↓↓↓

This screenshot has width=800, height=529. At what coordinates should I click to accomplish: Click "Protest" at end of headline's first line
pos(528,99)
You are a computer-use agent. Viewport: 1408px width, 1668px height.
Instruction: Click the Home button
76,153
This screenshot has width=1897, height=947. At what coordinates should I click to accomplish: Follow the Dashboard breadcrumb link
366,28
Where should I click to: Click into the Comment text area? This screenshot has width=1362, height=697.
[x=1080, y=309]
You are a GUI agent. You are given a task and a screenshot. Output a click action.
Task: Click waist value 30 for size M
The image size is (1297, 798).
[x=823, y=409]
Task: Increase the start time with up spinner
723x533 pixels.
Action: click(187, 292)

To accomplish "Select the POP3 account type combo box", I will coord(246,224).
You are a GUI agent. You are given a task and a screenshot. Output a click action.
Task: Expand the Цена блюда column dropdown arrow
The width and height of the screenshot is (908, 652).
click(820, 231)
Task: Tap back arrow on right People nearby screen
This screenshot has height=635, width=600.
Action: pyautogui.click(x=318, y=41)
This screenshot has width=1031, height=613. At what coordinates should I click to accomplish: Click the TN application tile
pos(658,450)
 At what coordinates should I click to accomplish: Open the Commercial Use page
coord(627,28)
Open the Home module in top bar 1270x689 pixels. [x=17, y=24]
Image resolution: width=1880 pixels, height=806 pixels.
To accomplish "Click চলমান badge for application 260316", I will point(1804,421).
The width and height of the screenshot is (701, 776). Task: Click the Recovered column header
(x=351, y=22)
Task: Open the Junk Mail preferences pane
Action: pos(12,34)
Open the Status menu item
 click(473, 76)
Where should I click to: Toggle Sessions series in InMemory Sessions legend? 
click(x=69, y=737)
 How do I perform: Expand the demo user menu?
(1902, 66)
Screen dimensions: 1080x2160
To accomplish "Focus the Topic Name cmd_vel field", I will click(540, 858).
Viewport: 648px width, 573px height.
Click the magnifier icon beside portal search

↑↑↑

**About this exercise**
Across the entries, how many lines contain "arrow"? Reply with the number only.

**Response**
2